“Perhaps.”
“The Cathars—those folks who were burned in the thirteenth century?—they double-crossed the Crusaders by sneaking away in the middle of the night under the very noses of their occupiers.”
She just looked at me briefly without answering and then went back to concentrating on driving through the crowd without running anyone down.
I pushed. “No, I mean, are you sure it isn’t you who they are bowing before? It only happens when I’m near or around you, Maureen.”
She just looked at me and kept on slowly and very, very carefully driving out of the burning village.
39
The drive from the Alanno-Scafa exit to the town of Manoppello took another forty minutes, given the narrowness of the road and the fires burning randomly but fiercely in the wooded areas as well in many towns along the route.
We followed the signs leading to the sanctuary, and drove into a village square dominated by a strange-looking monastery church. Yes. Finally, the church of the Cappucine friars on the Tarigni hill outside Manoppello. From the front at least, it looked like a kid’s drawing of a church—except the entire façade was inset with a repeating pattern of dark stone crosses, broken only by a giant rose window and a steeple on the side of the building.
Think classic medieval church gone Pop Art—even though it was built two hundred years after the Middle Ages and three hundred before pop anything.
What the heck is this thing?
The tiny town was quiet. Too quiet. While rioting and burnings were going on in the surrounding towns and villages, this one was so still it was as though the apocalypse had already come and gone and no one had been left standing.
Maureen stopped the car in front of the church, and I got out. “Coming in?”
“No, I’d better stay with the car—just in case.”
“I wouldn’t worry about it. It looks like everyone’s skipped town.”
“Trust no one. Remember?”
“Right.” I turned back. “I assume that includes you?”
“That includes me.”
I walked up the seven or eight wide stone steps leading to the entrance and tried to open the church doors, but they were all locked.
I turned back to look at the town. Nothing. Just Maureen in her nondescript, now that I think about it, cop-looking car.
Maybe everybody fled to escape the rioters—or to join them.
There was a tiny hotel right next to the monastery, so I walked back down and looked in the windows. I tried the door despite the fact that there was a sign in the window reading CHIUSO!!! (“Closed!!!”)
From the lower vantage point, looking up, I noticed that the monastery church had a tiny gift shop attached on the hotel side and that a window was slightly open.
Is that a monk peeking out the window? Definitely. That’s definitely a monk.

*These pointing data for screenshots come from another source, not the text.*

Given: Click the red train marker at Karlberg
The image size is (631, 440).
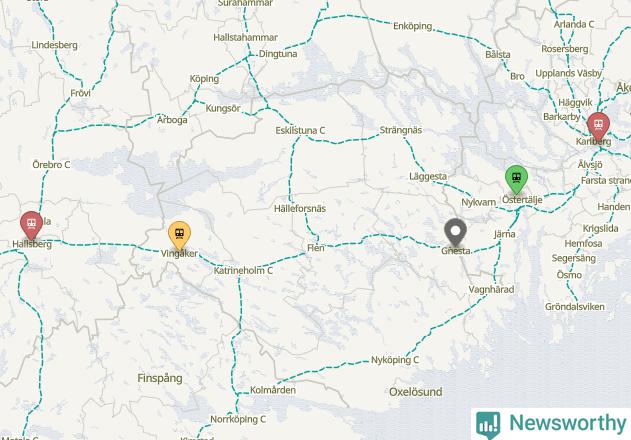Looking at the screenshot, I should 598,126.
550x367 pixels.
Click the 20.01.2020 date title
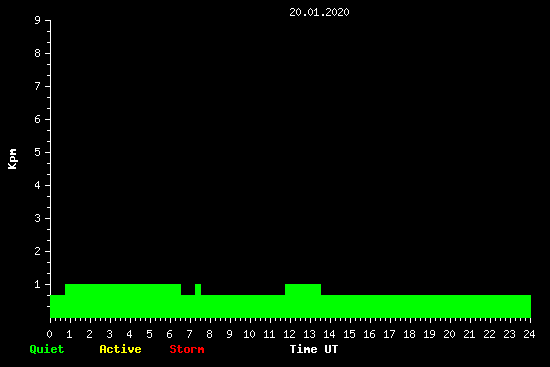point(319,12)
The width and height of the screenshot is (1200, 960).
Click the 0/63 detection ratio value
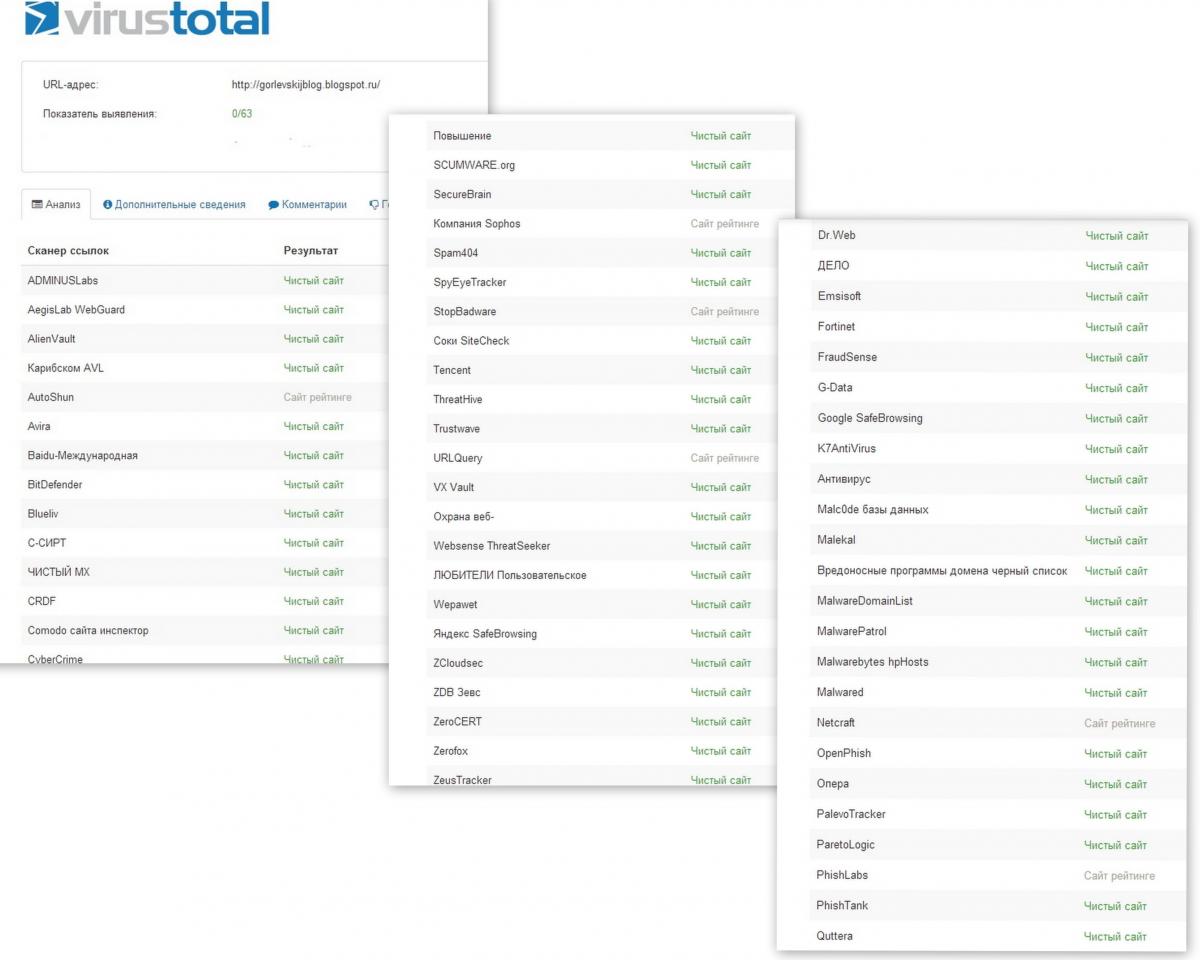point(242,114)
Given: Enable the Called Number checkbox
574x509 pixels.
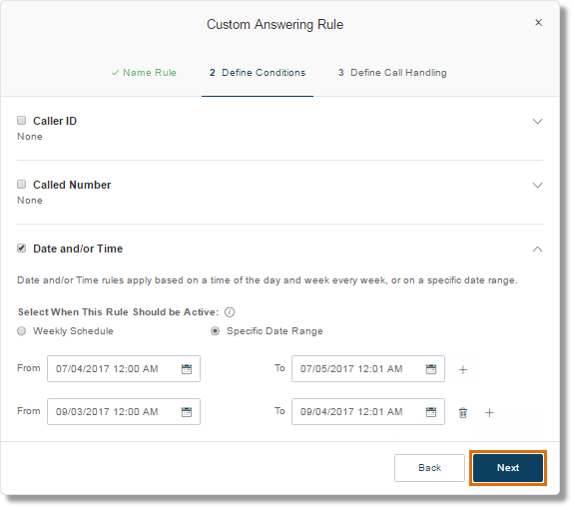Looking at the screenshot, I should click(x=22, y=184).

A brown hood obscured the monk’s face. It almost looked as though he didn’t have a face. Nonetheless, I waved and walked back toward him and, taking my chances, used the nun’s name. “Dove posso trovare la suora che si chiama Grethe?”
He opened the leaded window slightly and gestured with his hand to the mountain. Then: “La suora vive nella piccola casa sulla montagna,” meaning that—yes!—Sister Grethe did live up on the mountain!
He abruptly closed the small window, and I saw a tiny point of red light on my chest. A laser site.
Get your ass in gear, lady.
I made a quick, if deliberately measured walk back to the car and opened the door and got in.
“Damn! There’s a monk in the window and he’s packing heat,” I barked at Maureen, trying to catch my breath. “I don’t know whether we can trust him, but he said to go up that mountain road. The nun supposedly lives up there. By the looks of some of those big houses, it must be the smallest house on the mountain—easy to find. If not, and we knock on the wrong door, we get our heads shot off by some very rightfully paranoid Italians.”
We made our way up the dusty mountain road, and there wasn’t a soul to be seen either in any of the upscale vacation homes or even in smaller year-round houses dotting the mountainside. All shut up tight. It was impossible to see if anyone was there, because all the window gates were closed tight and even some of the front doors had giant bars and homemade devices across the front to keep out marauders.
We drove farther and farther up, the road getting more and more winding, until suddenly amid the ghost hill of houses, a tiny stucco cottage came into view—its front door ajar, the windows wide open.
Pristine white linen curtains were flapping slightly in the balmy spring breeze. I could hear singing and the sound of an organ coming from inside.